Set exercise >> Please change "thumbnail" to "preview" in the material from its first line through the line containing "Click clock icon", and return only that part with everything else unchanged.

Extracted entries >>
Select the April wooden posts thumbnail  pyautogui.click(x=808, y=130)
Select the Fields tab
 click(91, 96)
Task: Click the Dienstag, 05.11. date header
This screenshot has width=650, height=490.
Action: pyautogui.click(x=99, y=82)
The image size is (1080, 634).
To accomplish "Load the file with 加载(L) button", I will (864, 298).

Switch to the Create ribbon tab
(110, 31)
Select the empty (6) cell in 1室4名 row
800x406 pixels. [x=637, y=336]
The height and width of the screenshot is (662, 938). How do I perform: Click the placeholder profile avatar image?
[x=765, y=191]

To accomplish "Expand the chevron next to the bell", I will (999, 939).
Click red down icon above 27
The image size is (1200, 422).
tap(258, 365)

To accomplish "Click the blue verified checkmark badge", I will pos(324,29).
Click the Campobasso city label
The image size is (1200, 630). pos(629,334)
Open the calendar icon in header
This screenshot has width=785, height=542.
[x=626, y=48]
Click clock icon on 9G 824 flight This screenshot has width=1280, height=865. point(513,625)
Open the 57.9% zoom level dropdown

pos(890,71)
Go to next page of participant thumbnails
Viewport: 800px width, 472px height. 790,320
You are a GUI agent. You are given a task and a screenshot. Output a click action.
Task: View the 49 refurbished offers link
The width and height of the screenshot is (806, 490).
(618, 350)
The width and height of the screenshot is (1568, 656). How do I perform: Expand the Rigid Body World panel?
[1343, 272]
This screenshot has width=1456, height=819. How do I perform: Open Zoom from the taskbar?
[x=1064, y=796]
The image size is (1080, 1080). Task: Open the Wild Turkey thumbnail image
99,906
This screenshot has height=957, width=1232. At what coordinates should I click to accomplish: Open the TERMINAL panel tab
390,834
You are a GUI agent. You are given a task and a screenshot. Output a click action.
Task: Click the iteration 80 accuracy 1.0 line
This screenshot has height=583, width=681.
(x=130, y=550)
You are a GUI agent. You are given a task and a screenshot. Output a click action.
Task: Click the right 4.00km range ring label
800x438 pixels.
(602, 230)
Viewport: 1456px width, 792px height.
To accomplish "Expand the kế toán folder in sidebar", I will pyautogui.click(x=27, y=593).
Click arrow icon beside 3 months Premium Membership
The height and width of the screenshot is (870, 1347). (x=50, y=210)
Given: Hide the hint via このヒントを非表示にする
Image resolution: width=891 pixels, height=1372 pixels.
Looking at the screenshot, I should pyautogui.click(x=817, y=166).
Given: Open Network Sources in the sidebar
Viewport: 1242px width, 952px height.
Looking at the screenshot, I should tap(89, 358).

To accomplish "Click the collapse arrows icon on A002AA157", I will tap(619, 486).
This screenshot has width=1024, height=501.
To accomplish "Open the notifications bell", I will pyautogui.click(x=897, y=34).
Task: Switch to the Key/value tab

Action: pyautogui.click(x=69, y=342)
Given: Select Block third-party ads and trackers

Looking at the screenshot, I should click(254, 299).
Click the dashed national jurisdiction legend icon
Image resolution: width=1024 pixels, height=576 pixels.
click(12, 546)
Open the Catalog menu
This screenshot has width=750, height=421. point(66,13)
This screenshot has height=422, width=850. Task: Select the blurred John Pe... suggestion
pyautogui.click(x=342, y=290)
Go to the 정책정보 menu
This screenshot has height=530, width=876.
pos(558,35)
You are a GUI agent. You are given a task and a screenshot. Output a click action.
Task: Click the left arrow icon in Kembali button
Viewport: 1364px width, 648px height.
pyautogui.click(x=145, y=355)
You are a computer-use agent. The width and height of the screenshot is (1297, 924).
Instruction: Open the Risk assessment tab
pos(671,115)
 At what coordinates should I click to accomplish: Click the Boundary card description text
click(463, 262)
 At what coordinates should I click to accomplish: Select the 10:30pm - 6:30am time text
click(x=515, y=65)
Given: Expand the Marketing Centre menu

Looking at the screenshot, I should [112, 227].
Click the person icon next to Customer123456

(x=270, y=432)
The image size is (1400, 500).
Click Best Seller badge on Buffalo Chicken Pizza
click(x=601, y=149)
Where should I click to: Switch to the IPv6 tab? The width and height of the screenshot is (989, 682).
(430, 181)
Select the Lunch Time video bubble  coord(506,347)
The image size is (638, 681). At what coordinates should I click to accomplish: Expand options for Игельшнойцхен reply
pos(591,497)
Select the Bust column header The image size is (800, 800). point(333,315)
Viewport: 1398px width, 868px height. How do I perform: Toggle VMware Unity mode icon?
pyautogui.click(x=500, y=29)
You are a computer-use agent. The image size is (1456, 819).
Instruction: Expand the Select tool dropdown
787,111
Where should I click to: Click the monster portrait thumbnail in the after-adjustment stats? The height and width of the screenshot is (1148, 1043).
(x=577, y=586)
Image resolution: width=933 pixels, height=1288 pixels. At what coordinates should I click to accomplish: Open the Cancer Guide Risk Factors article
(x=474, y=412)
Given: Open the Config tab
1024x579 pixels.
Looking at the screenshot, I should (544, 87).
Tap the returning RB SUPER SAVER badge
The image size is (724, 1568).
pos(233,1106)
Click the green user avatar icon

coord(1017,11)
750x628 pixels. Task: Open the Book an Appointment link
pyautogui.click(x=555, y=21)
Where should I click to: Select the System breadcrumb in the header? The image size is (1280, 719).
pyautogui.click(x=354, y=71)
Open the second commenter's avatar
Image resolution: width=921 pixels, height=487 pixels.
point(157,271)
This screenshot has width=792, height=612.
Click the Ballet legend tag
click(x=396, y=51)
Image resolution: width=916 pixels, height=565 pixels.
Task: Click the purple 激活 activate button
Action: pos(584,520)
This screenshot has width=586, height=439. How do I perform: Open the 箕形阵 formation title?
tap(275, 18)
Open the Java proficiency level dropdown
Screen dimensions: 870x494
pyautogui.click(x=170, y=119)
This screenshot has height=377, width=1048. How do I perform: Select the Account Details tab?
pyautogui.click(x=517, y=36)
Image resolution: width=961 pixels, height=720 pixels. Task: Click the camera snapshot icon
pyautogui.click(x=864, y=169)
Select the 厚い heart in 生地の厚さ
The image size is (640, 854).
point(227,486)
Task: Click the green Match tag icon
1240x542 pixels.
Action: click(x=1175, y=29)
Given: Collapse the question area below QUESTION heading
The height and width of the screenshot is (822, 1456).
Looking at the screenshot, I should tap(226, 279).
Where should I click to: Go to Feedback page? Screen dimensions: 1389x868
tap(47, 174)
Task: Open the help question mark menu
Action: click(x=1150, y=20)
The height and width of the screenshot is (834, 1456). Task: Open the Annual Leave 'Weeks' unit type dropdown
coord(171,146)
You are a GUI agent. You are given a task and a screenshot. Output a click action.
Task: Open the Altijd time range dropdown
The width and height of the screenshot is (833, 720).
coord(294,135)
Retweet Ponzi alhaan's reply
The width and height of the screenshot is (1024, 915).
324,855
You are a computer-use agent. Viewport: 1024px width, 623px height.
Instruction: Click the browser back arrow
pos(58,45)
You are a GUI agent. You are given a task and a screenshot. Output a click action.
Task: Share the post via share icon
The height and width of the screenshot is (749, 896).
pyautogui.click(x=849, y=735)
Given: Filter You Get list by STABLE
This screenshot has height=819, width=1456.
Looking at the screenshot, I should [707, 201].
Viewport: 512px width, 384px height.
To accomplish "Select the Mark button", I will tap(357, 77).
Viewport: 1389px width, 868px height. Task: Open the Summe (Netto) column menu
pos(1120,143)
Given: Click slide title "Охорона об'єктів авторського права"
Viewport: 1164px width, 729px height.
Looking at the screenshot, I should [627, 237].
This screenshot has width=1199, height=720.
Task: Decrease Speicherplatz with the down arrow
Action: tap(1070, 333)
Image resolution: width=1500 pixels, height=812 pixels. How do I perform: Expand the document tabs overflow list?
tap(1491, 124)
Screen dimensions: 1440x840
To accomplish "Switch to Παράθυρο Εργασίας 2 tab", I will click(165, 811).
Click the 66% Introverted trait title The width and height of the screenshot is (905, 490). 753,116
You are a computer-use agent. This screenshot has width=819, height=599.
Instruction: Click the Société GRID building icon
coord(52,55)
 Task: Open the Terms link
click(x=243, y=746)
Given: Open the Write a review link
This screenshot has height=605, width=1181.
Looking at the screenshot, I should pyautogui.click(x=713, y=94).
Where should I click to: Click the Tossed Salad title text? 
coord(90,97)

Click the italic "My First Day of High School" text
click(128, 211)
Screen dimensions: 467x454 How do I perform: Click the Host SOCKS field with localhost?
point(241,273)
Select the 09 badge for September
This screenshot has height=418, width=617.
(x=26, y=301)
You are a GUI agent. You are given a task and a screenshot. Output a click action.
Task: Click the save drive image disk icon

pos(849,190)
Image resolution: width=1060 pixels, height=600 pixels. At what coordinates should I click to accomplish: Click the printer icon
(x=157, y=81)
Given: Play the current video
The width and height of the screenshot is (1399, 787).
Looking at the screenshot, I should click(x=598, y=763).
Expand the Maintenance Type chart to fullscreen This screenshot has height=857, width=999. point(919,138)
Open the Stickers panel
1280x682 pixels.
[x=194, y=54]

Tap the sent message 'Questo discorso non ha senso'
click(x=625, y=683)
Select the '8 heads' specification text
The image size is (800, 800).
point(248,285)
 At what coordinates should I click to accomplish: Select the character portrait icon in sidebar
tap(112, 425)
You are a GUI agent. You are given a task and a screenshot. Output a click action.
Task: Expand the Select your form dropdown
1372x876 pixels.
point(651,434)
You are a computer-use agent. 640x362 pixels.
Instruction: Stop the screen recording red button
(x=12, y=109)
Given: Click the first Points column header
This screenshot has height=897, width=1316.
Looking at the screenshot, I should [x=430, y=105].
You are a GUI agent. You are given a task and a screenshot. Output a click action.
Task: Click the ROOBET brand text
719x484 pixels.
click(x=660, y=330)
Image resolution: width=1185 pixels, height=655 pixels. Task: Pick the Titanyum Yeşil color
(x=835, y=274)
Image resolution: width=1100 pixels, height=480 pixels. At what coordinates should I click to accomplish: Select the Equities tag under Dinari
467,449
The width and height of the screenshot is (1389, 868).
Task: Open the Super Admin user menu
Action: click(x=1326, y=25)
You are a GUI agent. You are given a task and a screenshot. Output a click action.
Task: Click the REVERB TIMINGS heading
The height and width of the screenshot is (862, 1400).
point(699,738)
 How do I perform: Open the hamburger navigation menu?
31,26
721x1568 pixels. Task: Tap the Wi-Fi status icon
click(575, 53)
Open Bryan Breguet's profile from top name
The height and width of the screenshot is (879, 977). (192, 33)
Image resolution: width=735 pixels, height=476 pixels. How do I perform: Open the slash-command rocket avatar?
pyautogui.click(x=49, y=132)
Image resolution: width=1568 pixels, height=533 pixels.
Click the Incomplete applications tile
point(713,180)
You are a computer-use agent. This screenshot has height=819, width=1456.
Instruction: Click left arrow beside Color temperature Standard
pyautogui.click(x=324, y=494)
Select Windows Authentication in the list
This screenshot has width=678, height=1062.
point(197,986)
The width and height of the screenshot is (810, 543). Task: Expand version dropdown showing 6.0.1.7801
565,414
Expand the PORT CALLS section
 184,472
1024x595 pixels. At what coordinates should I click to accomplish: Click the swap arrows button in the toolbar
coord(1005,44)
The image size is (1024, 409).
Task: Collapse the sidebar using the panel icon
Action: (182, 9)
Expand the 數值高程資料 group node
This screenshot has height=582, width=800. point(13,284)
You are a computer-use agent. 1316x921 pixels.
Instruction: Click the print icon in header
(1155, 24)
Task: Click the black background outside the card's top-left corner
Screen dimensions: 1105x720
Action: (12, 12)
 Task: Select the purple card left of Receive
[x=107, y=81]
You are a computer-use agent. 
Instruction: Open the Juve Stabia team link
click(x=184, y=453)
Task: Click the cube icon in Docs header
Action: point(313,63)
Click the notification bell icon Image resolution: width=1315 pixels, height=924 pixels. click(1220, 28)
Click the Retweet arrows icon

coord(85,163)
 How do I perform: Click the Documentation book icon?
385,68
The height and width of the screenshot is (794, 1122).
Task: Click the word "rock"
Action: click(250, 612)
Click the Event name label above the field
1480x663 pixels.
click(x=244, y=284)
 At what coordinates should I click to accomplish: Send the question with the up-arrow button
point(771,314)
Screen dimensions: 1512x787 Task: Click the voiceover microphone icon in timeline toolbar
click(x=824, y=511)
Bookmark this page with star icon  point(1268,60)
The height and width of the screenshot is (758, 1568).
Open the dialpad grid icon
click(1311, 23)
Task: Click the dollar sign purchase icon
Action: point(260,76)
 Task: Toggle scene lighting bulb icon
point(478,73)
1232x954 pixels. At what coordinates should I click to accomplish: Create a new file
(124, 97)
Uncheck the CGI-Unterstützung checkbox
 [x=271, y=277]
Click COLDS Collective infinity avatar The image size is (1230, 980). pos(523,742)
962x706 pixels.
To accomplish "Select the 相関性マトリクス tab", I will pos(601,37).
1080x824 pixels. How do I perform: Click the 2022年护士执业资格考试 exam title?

Output of the exercise >>
Select the April wooden posts preview  pyautogui.click(x=808, y=130)
Select the Fields tab
 click(91, 96)
Task: Click the Dienstag, 05.11. date header
This screenshot has width=650, height=490.
Action: pyautogui.click(x=99, y=82)
The image size is (1080, 634).
To accomplish "Load the file with 加载(L) button", I will (864, 298).

Switch to the Create ribbon tab
(110, 31)
Select the empty (6) cell in 1室4名 row
800x406 pixels. [x=637, y=336]
The height and width of the screenshot is (662, 938). How do I perform: Click the placeholder profile avatar image?
[x=765, y=191]

To accomplish "Expand the chevron next to the bell", I will (999, 939).
Click red down icon above 27
The image size is (1200, 422).
tap(258, 365)

To accomplish "Click the blue verified checkmark badge", I will pos(324,29).
Click the Campobasso city label
The image size is (1200, 630). pos(629,334)
Open the calendar icon in header
This screenshot has width=785, height=542.
[x=626, y=48]
Click clock icon on 9G 824 flight This screenshot has width=1280, height=865. point(513,625)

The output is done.